La conocí en Cartagena de Indias hace seis años. Su nombre era una presencia fantasmal recorriendo cada rincón de la ciudad. Trabajé para ella un año antes de conocerla en persona por primera vez. Me sorprendió su baja estatura aunque su carácter la hacía crecer el doble. Su cabello negro y desordenado, como cuando sales del mar y se seca con la brisa caliente del sol. Sus cejas pobladas formando un puente entre ellas. Sus ojos negros y profundos, que se convirtieron en mi túnel sin salida. Sus labios pintados de rojo volcánico, llenos de peligro pero aún así debía probarlos. Llevaba un vestido de seda negro, camuflándose con su sombra.
Una madrugada llegó a mi apartamento de imprevisto, había soñado que preparaba una sangría pero nunca lograba beberla.
—Vamos a beber sangría —me ordenó—. Y no me digas que duermes temprano.
Otra madrugada compartida donde el tiempo se distorsiona con la niebla; me confesó su pasado. A sus quince años escapó de su casa quemando el rastro de su familia y sin dejar cenizas. Viajó a Cartagena pidiendo chances de coches, cambió su nombre enterrando una identidad que nunca pudo florecer. Frente al espejo repite devotamente el nombre que inventó: Mercedes Solano; aquella mujer que dice no mirar directamente a los ojos a menos que sea alguien a su altura, y sin embargo, alzó su mirada para verme a mí.
Hacen cinco meses sin rastro de ella. La mañana del primero de enero desperté enredado entre sus sábanas evidenciando la fuerte marea de la noche anterior. El olor vaporoso y húmedo de su piel fue reemplazado por el vacío. Ninguna nota, ni aviso. Se llevó su pasaporte y dinero; lo demás estaba intacto. Evito creer que escapó, a pesar de que sería lo que Mercedes haría. La posibilidad de un futuro se hizo tangible entre el silencio de nuestras miradas. Existía una intención de escape, pero juntos.

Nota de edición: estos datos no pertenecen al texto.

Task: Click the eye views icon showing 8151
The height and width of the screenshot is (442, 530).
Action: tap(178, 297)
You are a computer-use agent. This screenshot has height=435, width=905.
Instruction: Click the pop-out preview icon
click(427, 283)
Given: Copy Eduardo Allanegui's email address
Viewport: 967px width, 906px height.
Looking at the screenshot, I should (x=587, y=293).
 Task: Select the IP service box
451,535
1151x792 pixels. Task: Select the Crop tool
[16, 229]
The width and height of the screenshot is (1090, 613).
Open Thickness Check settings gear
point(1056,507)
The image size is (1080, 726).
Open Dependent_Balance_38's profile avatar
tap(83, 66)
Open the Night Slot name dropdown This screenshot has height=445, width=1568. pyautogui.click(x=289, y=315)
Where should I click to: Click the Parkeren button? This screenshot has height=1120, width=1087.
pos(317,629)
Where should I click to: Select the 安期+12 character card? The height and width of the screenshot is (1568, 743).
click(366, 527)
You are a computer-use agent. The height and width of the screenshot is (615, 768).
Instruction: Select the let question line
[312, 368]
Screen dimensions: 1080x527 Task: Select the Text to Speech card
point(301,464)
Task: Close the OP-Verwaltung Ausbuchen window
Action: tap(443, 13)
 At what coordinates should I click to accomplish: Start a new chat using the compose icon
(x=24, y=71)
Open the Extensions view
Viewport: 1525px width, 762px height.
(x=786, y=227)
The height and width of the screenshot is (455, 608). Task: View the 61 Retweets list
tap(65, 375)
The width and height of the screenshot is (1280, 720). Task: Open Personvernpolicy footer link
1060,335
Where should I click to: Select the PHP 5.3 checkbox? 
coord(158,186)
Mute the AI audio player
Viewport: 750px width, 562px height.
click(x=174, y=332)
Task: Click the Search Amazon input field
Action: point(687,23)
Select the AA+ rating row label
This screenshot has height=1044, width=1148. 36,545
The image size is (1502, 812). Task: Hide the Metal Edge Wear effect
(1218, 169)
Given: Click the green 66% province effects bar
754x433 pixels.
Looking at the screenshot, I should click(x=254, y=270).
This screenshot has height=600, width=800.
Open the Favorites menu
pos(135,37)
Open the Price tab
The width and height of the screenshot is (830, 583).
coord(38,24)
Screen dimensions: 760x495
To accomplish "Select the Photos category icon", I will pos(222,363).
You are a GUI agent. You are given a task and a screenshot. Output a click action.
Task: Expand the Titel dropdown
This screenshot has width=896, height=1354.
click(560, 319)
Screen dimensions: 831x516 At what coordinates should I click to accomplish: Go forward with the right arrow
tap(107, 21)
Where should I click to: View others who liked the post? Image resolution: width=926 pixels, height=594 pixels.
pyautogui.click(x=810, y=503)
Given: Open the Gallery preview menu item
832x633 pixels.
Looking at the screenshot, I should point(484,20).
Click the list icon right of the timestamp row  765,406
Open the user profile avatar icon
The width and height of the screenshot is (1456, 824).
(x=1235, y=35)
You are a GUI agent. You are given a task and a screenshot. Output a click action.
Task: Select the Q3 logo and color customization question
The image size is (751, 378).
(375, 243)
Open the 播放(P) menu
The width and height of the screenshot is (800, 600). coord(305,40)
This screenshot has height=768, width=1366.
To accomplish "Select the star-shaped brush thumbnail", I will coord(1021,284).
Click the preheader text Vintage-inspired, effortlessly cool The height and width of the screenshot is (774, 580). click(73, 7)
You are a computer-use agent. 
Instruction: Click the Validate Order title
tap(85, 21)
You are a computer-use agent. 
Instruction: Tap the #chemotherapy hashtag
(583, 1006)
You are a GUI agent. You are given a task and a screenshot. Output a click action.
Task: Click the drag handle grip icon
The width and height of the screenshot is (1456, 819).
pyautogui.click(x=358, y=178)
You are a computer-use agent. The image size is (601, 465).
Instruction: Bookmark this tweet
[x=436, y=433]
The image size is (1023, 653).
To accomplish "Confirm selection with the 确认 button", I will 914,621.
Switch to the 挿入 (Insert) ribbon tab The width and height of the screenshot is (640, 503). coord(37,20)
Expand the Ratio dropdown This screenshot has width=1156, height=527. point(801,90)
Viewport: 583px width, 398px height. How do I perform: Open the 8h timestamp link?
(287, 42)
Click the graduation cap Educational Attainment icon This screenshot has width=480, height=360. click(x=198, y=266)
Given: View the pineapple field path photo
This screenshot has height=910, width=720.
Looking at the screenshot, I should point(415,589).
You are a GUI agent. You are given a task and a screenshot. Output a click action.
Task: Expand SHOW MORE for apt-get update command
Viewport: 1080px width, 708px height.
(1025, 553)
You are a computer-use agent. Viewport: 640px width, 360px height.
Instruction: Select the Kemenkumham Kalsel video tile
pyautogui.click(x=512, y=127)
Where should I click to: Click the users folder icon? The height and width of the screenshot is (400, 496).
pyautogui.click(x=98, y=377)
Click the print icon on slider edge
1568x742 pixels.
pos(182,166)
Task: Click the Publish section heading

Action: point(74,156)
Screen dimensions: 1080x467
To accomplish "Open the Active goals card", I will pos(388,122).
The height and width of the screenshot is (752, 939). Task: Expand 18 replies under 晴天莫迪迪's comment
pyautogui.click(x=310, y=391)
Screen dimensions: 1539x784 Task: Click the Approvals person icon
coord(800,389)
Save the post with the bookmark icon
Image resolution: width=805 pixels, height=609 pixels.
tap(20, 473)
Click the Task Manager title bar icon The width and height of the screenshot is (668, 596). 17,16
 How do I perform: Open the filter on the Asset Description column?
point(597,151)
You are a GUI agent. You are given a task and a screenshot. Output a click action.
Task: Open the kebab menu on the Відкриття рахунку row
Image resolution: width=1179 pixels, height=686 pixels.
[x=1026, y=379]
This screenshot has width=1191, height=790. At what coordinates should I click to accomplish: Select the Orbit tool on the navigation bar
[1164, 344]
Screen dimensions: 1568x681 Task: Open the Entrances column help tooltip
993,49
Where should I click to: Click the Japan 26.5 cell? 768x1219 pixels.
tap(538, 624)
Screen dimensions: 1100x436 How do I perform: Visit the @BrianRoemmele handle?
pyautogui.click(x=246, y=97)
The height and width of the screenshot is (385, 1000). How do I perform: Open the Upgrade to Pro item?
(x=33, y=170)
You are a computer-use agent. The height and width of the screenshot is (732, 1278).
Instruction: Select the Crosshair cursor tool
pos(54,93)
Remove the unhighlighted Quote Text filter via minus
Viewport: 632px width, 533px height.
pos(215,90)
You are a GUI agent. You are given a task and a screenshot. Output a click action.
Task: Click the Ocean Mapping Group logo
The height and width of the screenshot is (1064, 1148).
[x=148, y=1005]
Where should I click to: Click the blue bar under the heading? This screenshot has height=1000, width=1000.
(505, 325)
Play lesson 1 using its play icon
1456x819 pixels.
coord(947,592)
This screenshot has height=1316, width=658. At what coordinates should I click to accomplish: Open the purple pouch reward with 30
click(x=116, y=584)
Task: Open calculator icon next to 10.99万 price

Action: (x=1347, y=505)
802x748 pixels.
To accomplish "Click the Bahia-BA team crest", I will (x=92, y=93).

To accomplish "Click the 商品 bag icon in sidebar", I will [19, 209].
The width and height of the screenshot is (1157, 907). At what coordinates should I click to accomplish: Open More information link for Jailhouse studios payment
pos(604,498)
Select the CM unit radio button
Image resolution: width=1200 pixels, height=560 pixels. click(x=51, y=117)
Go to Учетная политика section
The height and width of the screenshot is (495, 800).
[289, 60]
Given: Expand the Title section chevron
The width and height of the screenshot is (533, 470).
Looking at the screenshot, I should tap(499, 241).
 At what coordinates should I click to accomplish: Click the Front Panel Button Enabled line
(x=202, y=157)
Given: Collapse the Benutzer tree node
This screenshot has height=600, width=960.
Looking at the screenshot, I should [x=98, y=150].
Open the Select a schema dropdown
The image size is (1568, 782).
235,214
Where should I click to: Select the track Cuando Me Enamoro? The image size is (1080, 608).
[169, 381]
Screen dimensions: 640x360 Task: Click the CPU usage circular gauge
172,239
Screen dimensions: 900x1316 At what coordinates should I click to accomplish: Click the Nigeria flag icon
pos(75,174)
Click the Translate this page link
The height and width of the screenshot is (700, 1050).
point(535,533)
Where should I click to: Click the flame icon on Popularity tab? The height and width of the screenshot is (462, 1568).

— Es como jugar a las escondidas —Corrió detrás de las cortinas y se escondió—. Tienes que venir a buscarme.
Esto no es un juego —repliqué.
Todo parecía normal dentro de nuestra caótica monotonía. Teníamos un plan; viajar a Brasil y dejarnos llevar por la carretera. No hubo advertencia sobre la posibilidad de un último beso. En marzo me informaron que la habían visto en una isla de Brasil. Hace unas semanas creí verla en las murallas de la ciudad. Sentí que me observaban desde la distancia y vislumbre una silueta similar a la de ella, pero se desvaneció entre la multitud, la música y la brisa de las olas.
Decidí no seguir buscando a alguien quien no quiere ser encontrada. A mí nunca me habían abandonado y por ella nadie se había quedado, supongo que los miedos nos ganaron. Se convirtió en la sombra que tanto quería ser. Hace una semana llegó una postal desde Brasil, era ella. Habías abortado. Difícil cerrar el caso, pero misterio resuelto; no me amabas y el culpable fui yo por creer en el amor.